Work order
Below is a listing with pictures. Repeat exactly the lines starting at the one holding "Shop (777, 601)" and going on through the one holding "Приборы здоровья и", and leave every picture out.

****

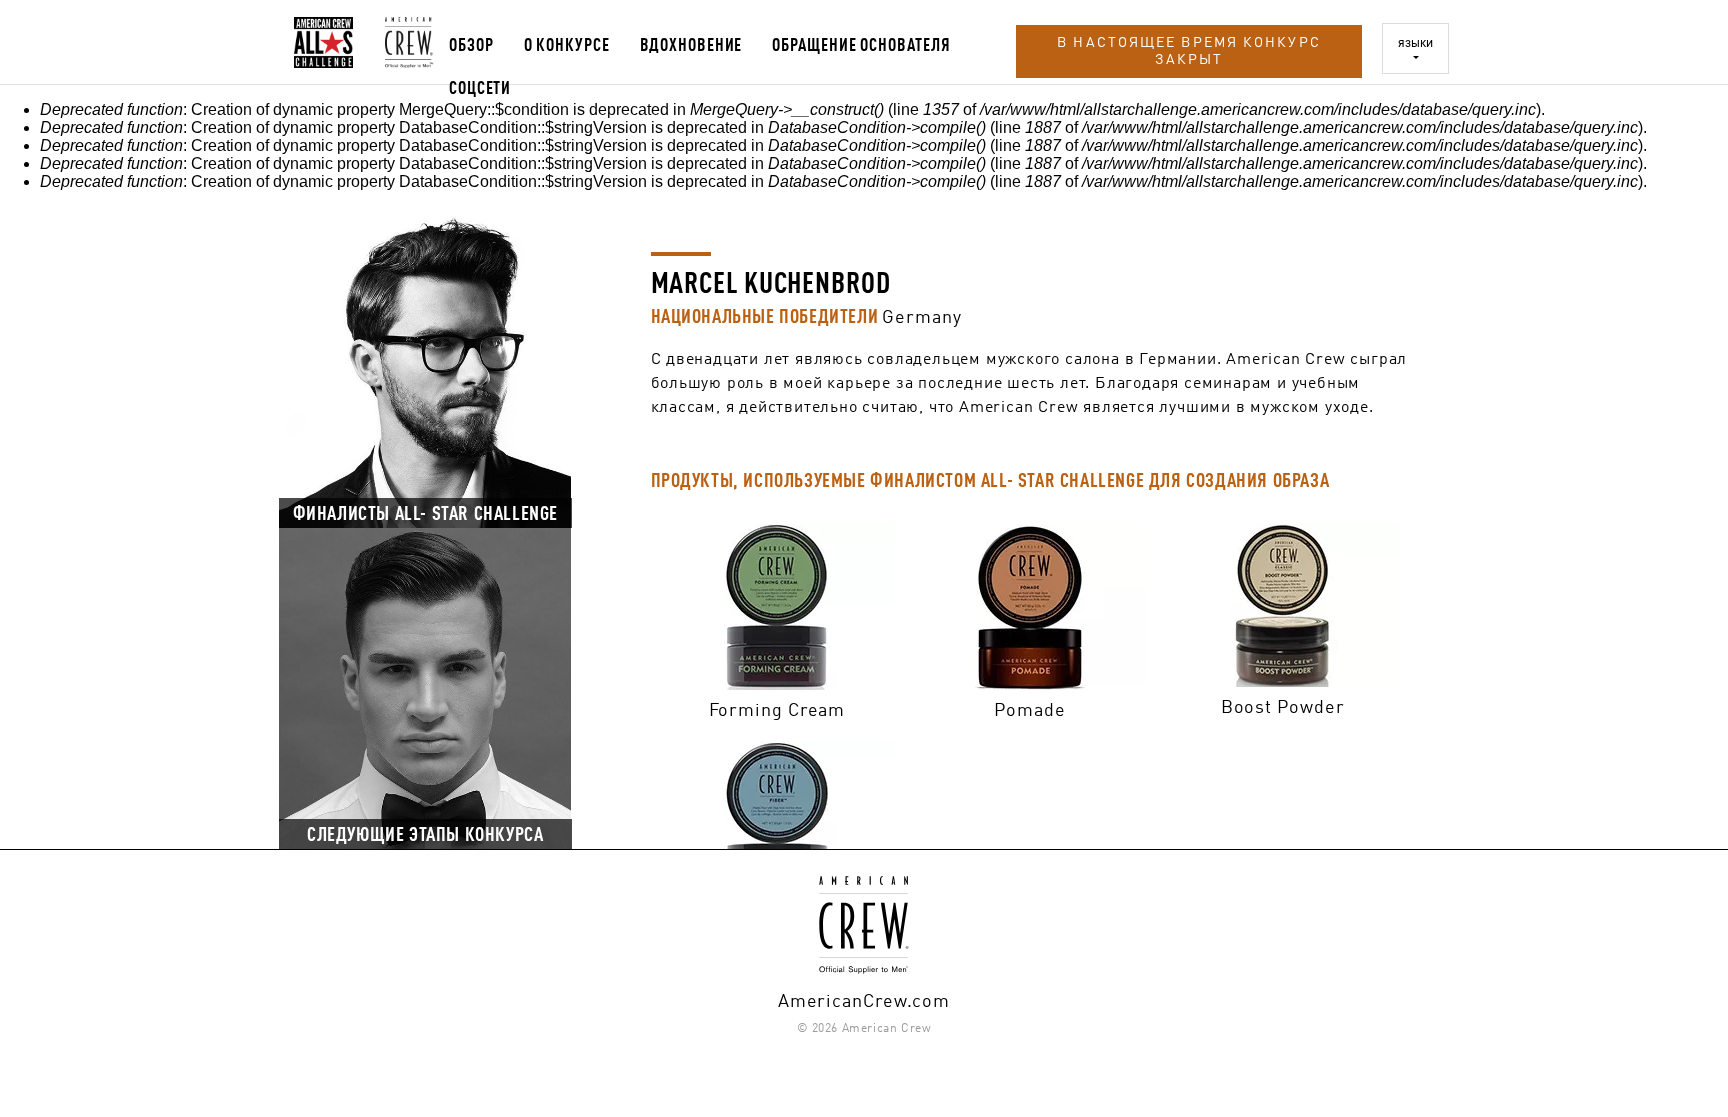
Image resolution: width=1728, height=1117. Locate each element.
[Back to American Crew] (401, 42)
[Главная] (323, 42)
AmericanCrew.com (864, 998)
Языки (1415, 42)
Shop (777, 601)
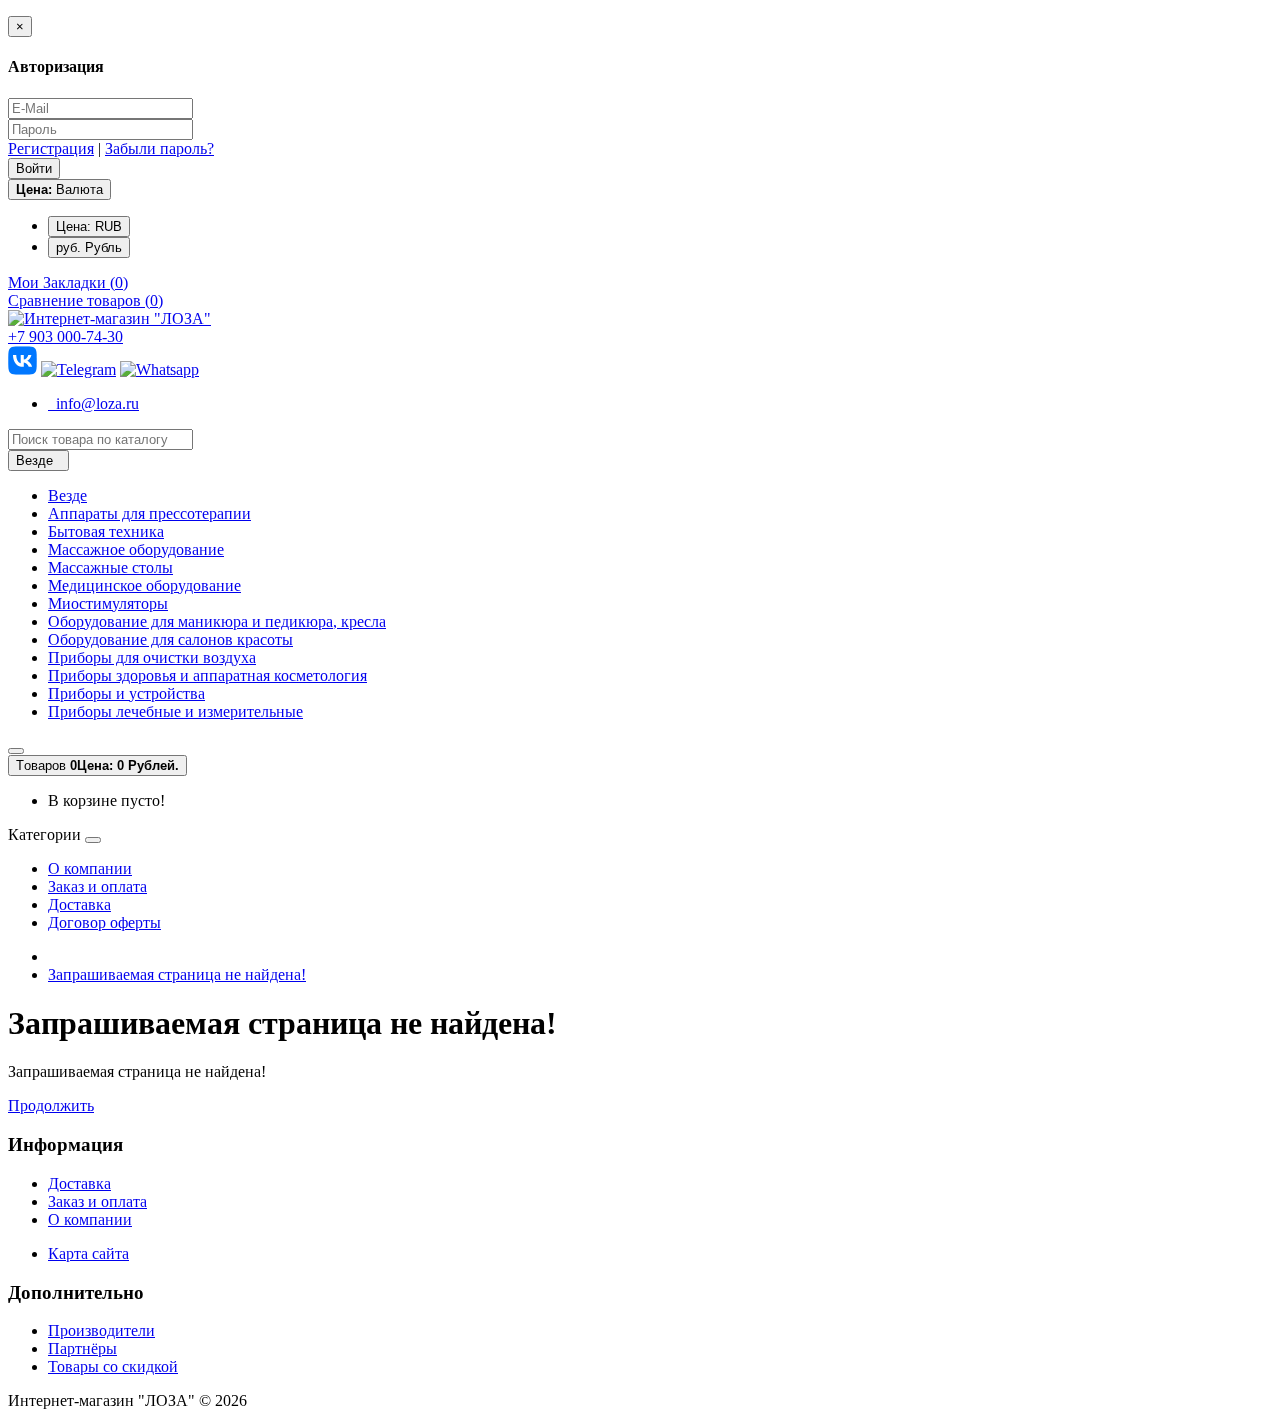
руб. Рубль (89, 247)
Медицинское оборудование (144, 585)
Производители (101, 1330)
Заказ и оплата (97, 886)
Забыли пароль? (159, 148)
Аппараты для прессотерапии (149, 513)
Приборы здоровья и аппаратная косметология (207, 675)
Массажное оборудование (136, 549)
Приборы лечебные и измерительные (175, 711)
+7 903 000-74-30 (65, 336)
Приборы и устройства (126, 693)
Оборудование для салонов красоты (170, 639)
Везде (67, 495)
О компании (90, 868)
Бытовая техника (106, 531)
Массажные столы (110, 567)
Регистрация (51, 148)
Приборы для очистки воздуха (152, 657)
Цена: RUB (89, 226)
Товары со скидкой (113, 1366)
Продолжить (51, 1105)
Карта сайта (88, 1253)
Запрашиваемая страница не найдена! (177, 974)
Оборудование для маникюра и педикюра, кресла (217, 621)
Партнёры (82, 1348)
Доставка (79, 904)
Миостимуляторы (108, 603)
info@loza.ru (93, 403)
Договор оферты (104, 922)
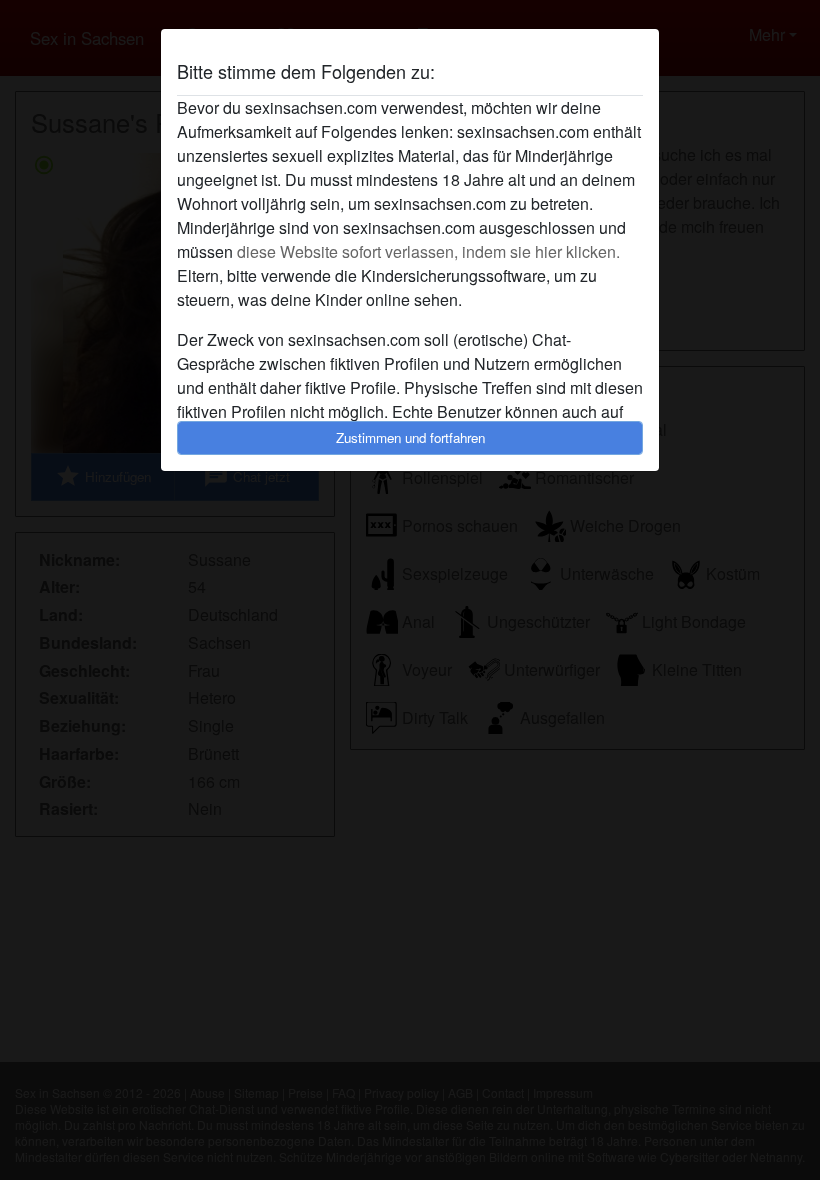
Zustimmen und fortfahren (410, 437)
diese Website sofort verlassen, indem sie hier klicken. (428, 251)
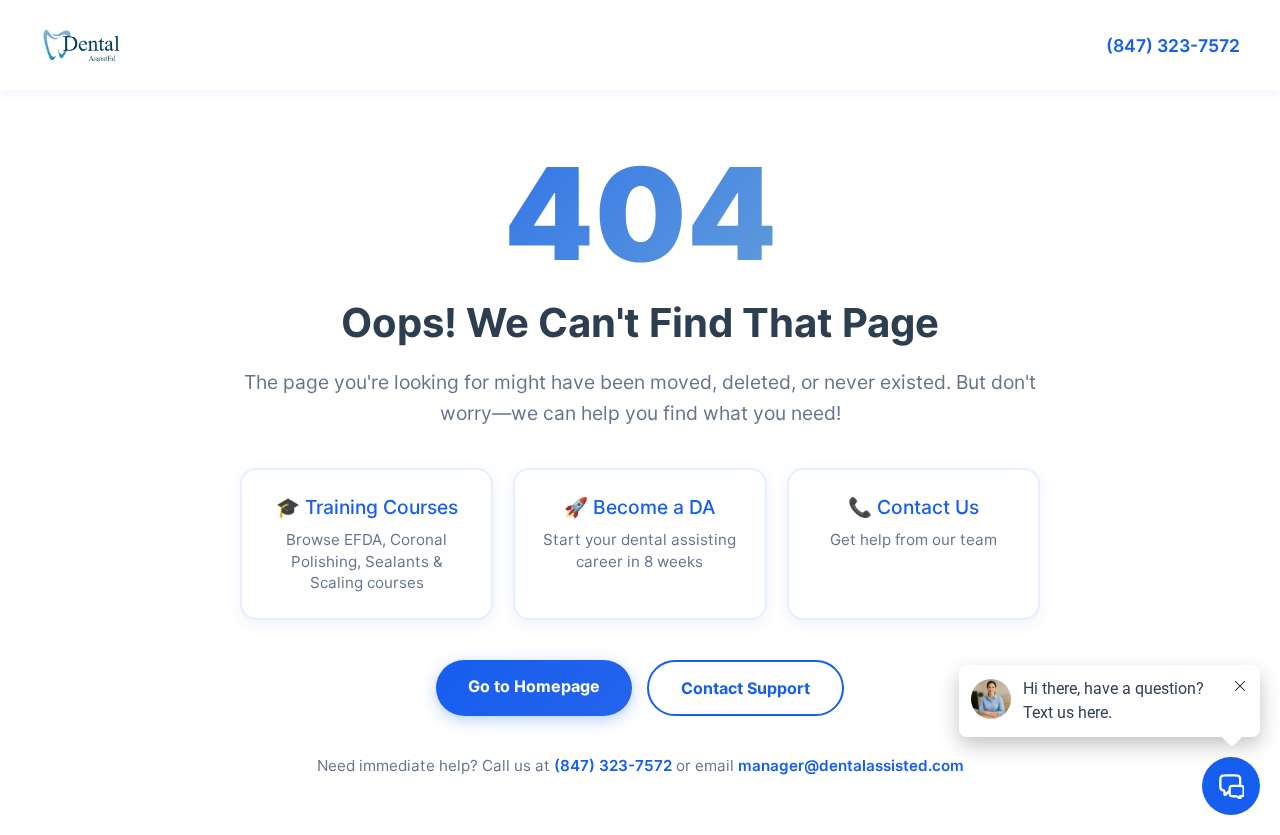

****

Result for this task
Shop (777, 601)
руб. Рубль (89, 247)
Медицинское оборудование (144, 585)
Производители (101, 1330)
Заказ и оплата (97, 886)
Забыли пароль? (159, 148)
Аппараты для прессотерапии (149, 513)
Приборы здоровья и аппаратная косметология (207, 675)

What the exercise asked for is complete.